#### ASSIGNED TASK
The material below holds the lines to copy: from the one with "Screen dimensions: 1000x802" up to and including the one with "the browser menu". Copy them exactly and skip the pictures.

#### EXCERPTED DATA

=== Begin Enclosure ===

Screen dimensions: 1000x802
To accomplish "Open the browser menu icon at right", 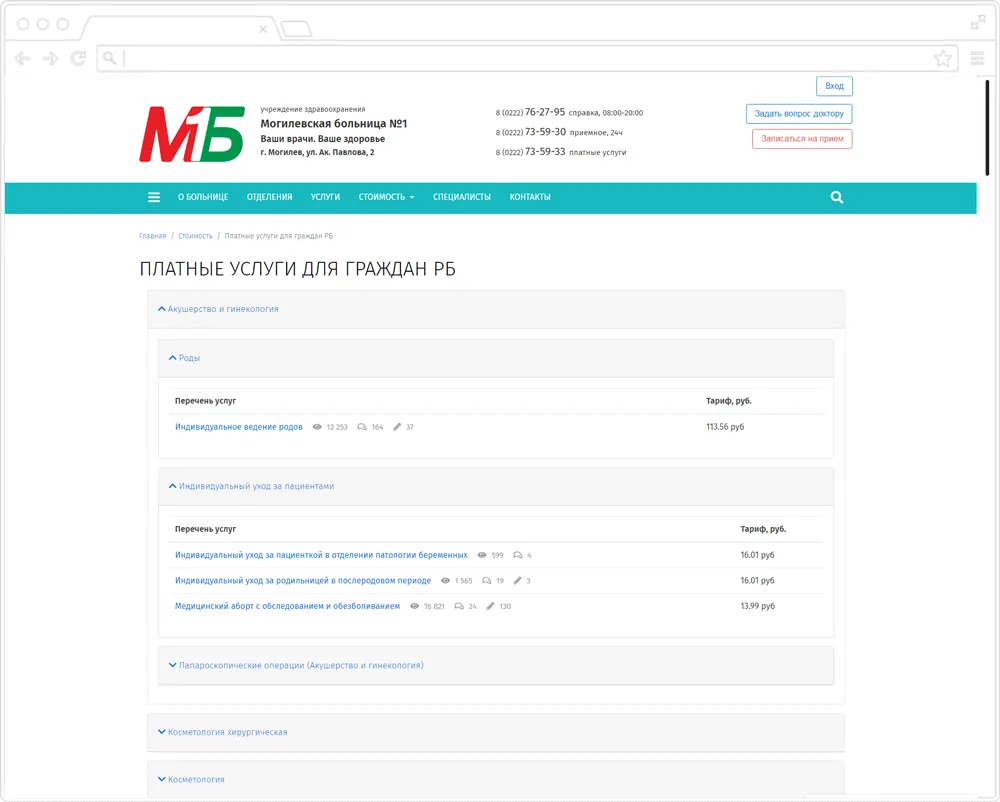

=== End Enclosure ===
=== Begin Enclosure ===

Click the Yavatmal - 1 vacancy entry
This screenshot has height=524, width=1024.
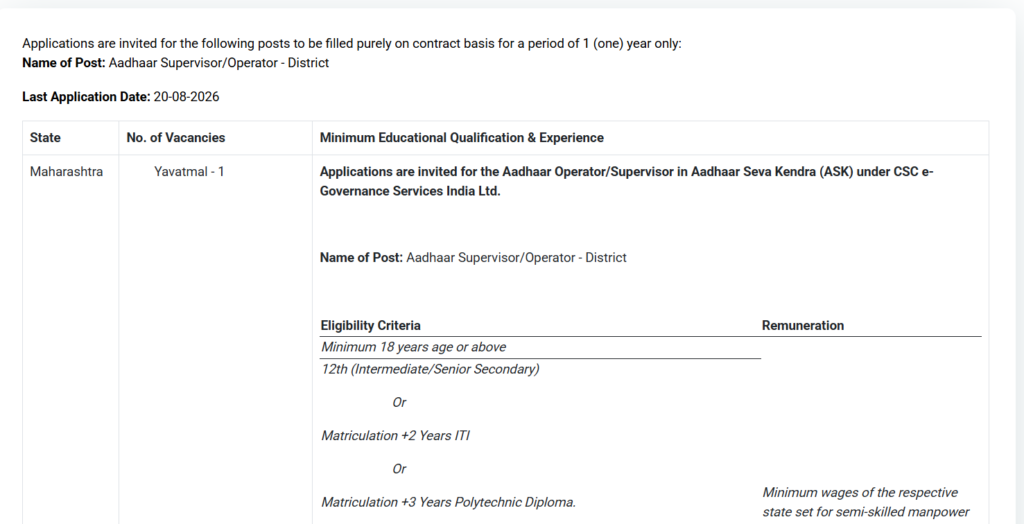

=== End Enclosure ===
=== Begin Enclosure ===

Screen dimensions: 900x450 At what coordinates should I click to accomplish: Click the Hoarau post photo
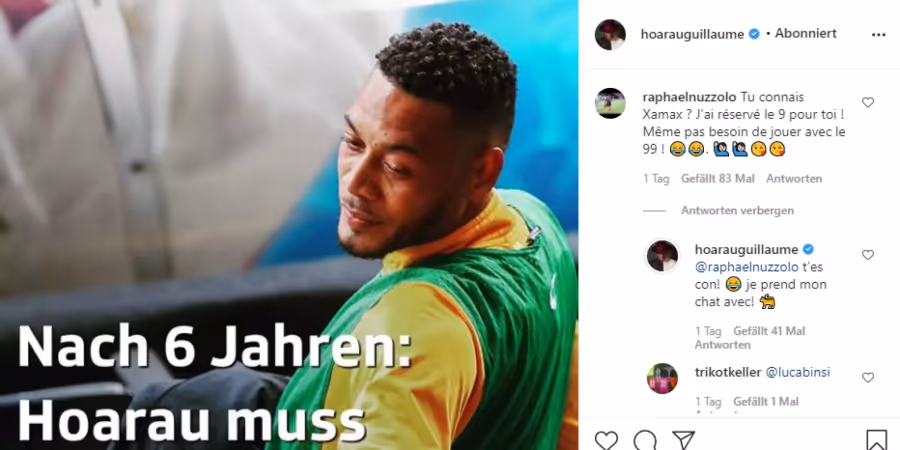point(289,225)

=== End Enclosure ===

#### EXERCISE OUTPUT
Screen dimensions: 1000x802
To accomplish "Open the browser menu icon at right", 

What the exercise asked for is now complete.